> Exercise directions: Reproduce word for word the stretch of the 21 Chump Street article below that starts at "Naomi does not" and ends after "are dealing drugs.".

> Excerpt:

========

21 Chump Street is a fourteen-minute one-act musical with book, music and lyrics by Lin-Manuel Miranda, who is known for creating the Broadway musicals In the Heights, Bring It On the Musical, and Hamilton.  The show was based on the second act of episode #457 of This American Life, titled "What I Did For Love" and reported by Robbie Brown, in which a high school student, Justin Laboy, falls in love with an undercover police officer, and is ultimately arrested for selling drugs to the officer in an attempt to impress her. The musical is based on this real event and the writer even chose to keep Justin's name in the show. The title is a satirical reference to the 1987 TV show 21 Jump Street which was about undercover narcotics agents in a high school. The musical premiered in a showcase put on by This American Life, held at the Brooklyn Academy of Music on June 7, 2014, and broadcast as episode #528, "The Radio Drama Episode".

Synopsis 
The show opens with the narrator telling the audience about a plan called 'Operation D-Minus.' He introduces Justin Laboy, an eighteen-year-old senior honors student attending Park Vista Community High School in Lake Worth, Florida. Justin meets a new student, Naomi Rodriguez, and instantly gets an overwhelming crush on her.

Naomi does not answer Justin's repeated requests about what he needs to do to make her fall in love with him, and Justin asks Naomi to go to prom. Though other students say that Naomi rejected him, Justin insists that she tells him that she'll think about it, and he is overjoyed ("What the Heck I Gotta Do"). Naomi confirms to the Narrator that she was asked to prom but denies ever telling him she would think about it. The Narrator then reveals that Naomi is a twenty-five-year-old undercover cop trying to learn which students are dealing drugs.

========

> Recorded data:

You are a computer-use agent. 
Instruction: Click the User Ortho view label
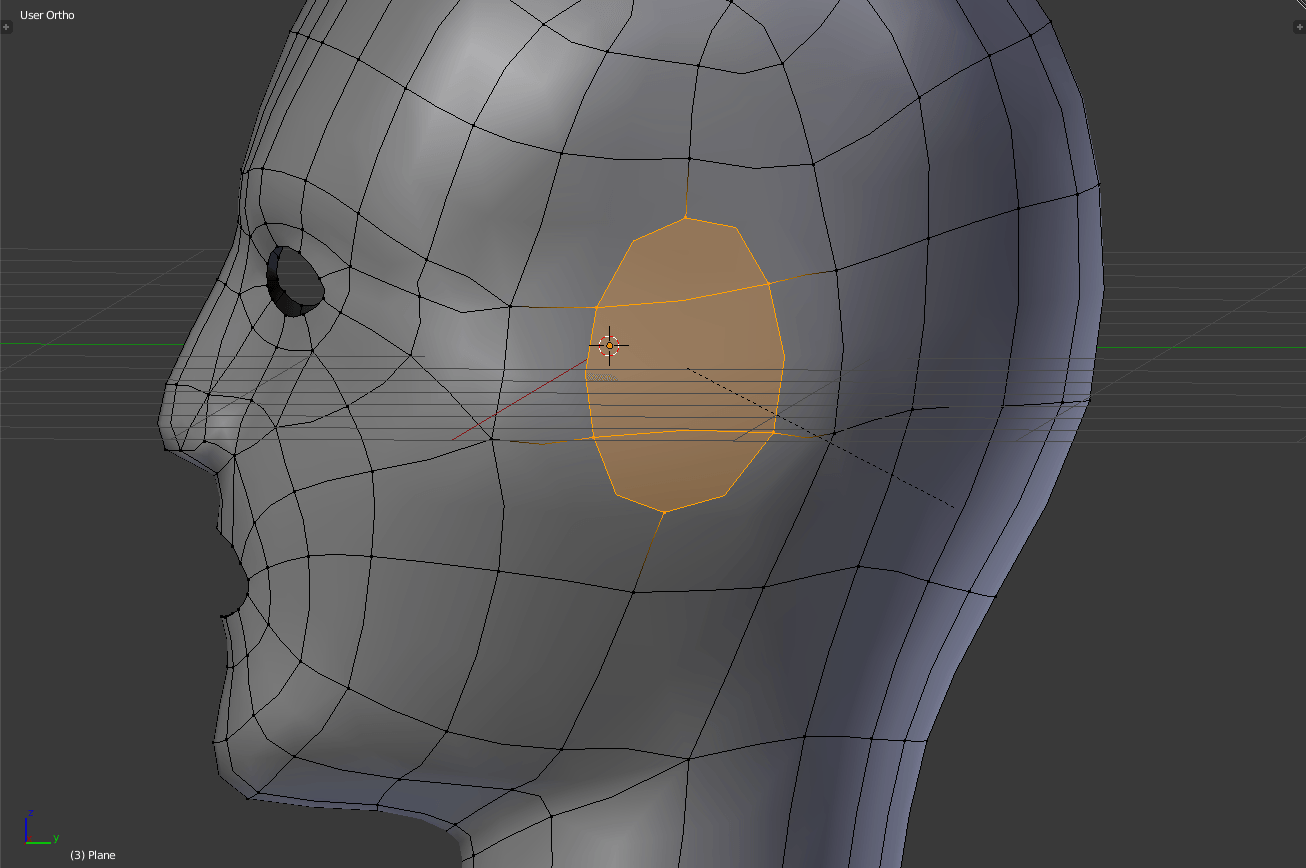coord(47,15)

========

> Solution:
Naomi does not answer Justin's repeated requests about what he needs to do to make her fall in love with him, and Justin asks Naomi to go to prom. Though other students say that Naomi rejected him, Justin insists that she tells him that she'll think about it, and he is overjoyed ("What the Heck I Gotta Do"). Naomi confirms to the Narrator that she was asked to prom but denies ever telling him she would think about it. The Narrator then reveals that Naomi is a twenty-five-year-old undercover cop trying to learn which students are dealing drugs.